WHAT IS EXPECTED:
Copy the records starting at the beginning and ending at the line that contains "click(423, 90)", with "thumbnail" changed to "preview" and nothing else altered. Leave the pictures out.

— START DATA SECTION —

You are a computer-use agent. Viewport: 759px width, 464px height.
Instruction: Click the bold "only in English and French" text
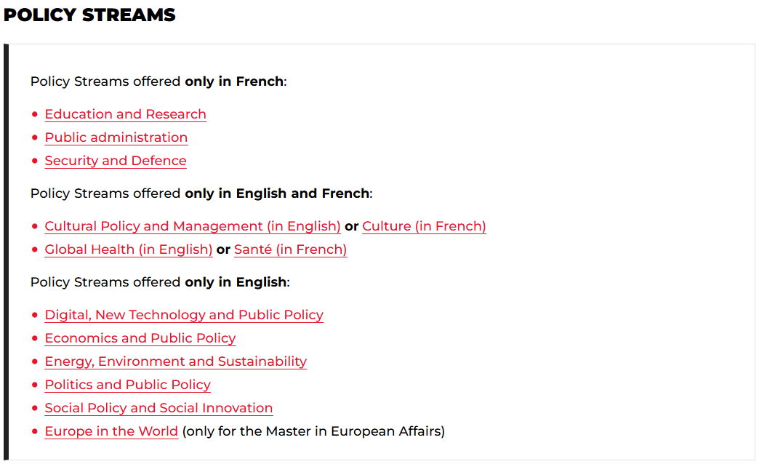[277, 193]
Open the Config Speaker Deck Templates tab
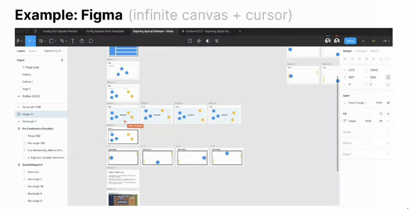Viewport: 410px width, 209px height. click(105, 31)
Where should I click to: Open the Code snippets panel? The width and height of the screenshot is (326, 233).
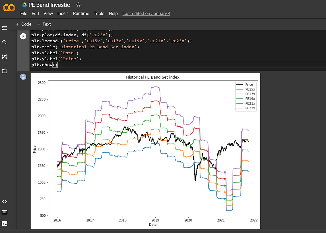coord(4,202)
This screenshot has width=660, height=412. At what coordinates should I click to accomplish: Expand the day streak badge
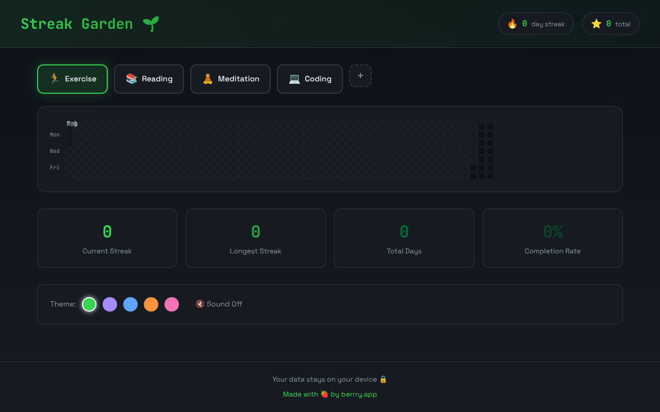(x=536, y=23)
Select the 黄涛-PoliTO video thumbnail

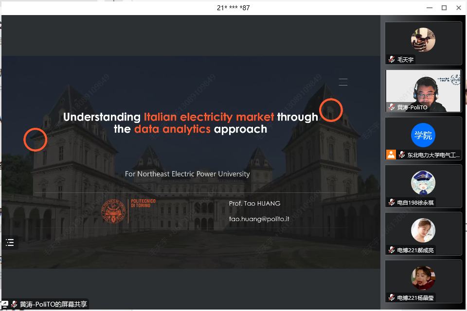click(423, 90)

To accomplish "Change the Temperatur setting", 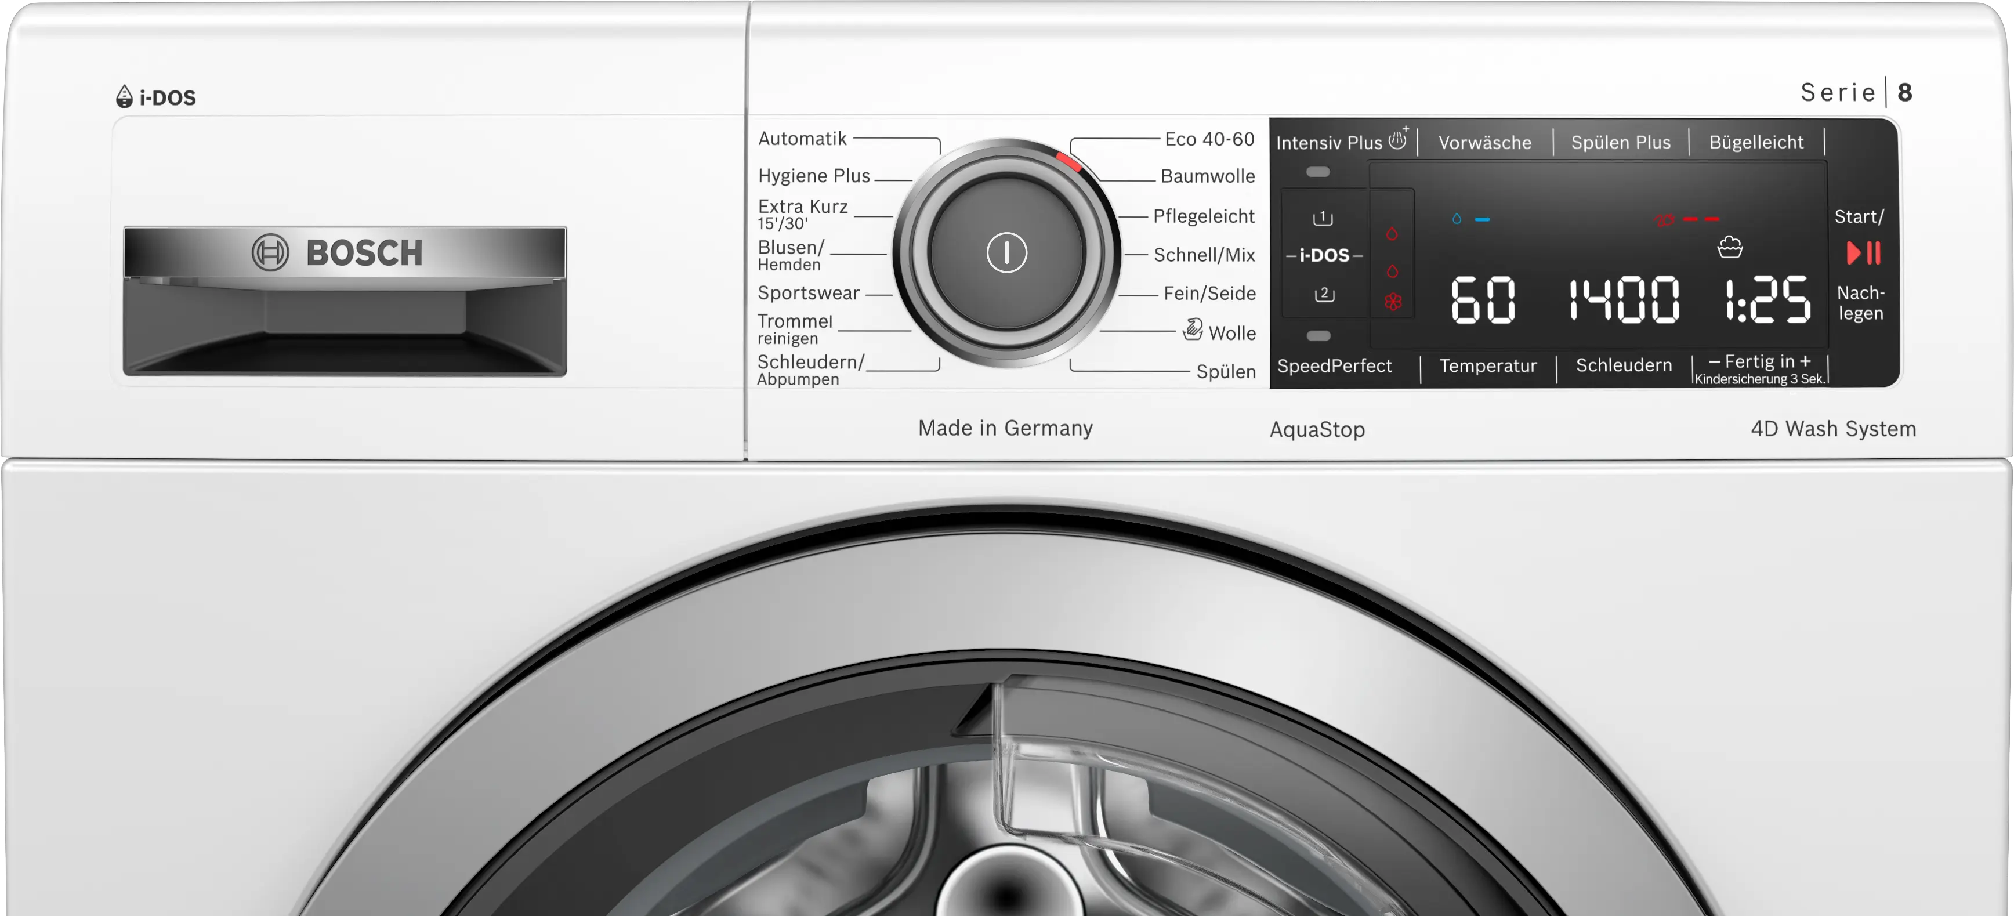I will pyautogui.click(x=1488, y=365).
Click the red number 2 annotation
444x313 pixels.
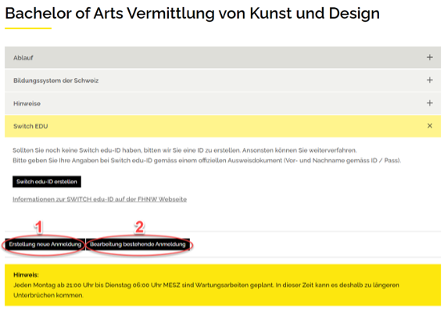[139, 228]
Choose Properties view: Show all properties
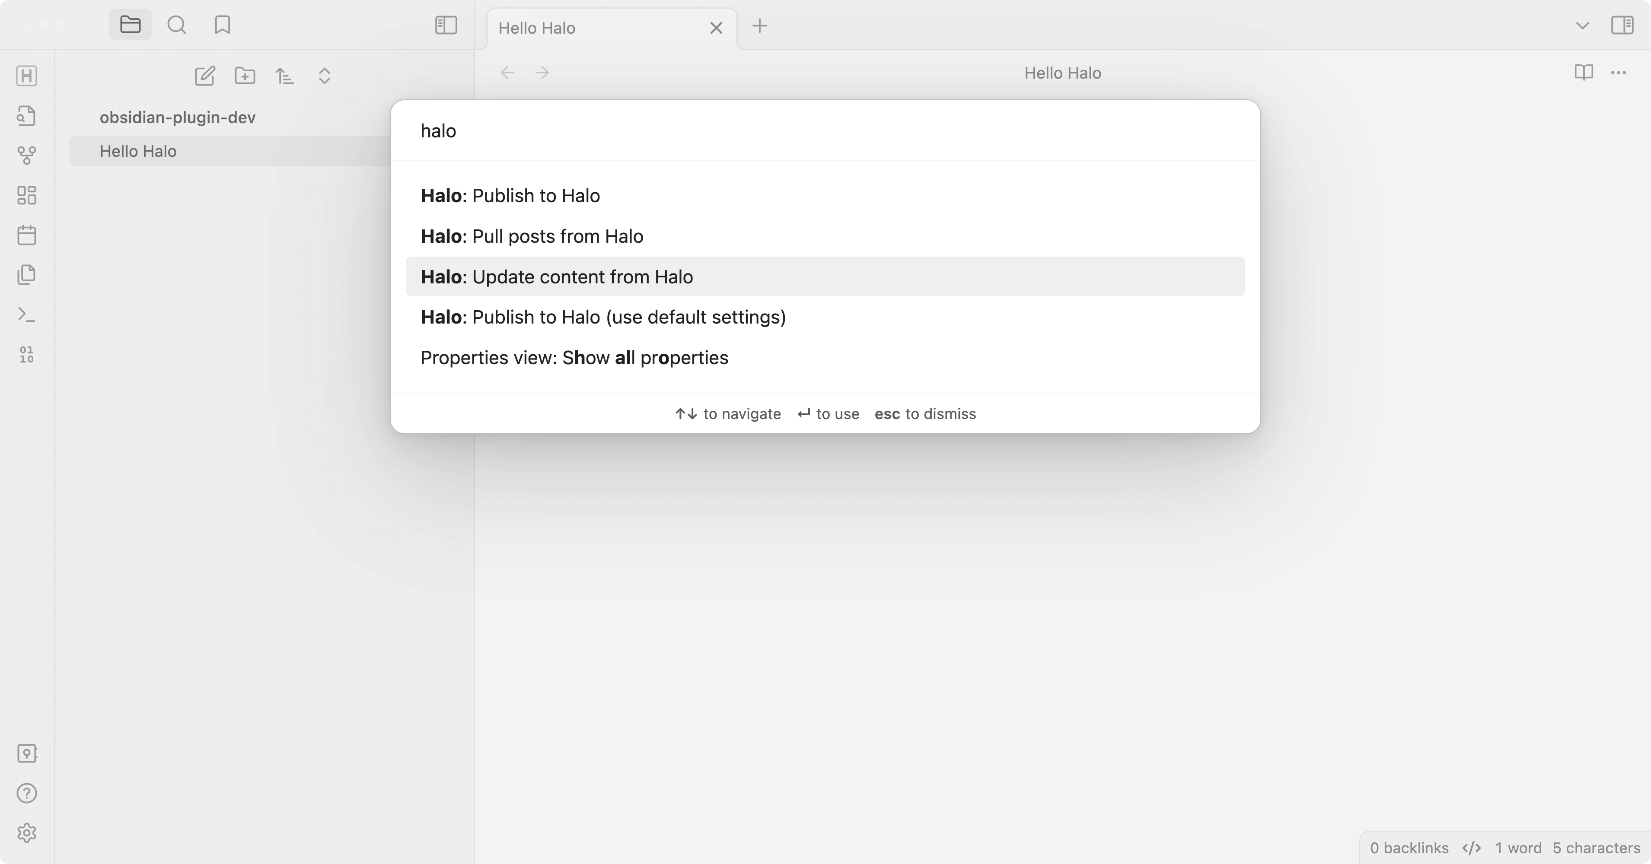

— END DATA SECTION —

OUTPUT FOR THIS EXERCISE:
You are a computer-use agent. Viewport: 759px width, 464px height.
Instruction: Click the bold "only in English and French" text
[277, 193]
Open the Config Speaker Deck Templates tab
Viewport: 410px width, 209px height. click(105, 31)
Where should I click to: Open the Code snippets panel? The width and height of the screenshot is (326, 233).
coord(4,202)
This screenshot has width=660, height=412. At what coordinates should I click to accomplish: Expand the day streak badge
(x=536, y=23)
Select the 黄涛-PoliTO video preview

click(423, 90)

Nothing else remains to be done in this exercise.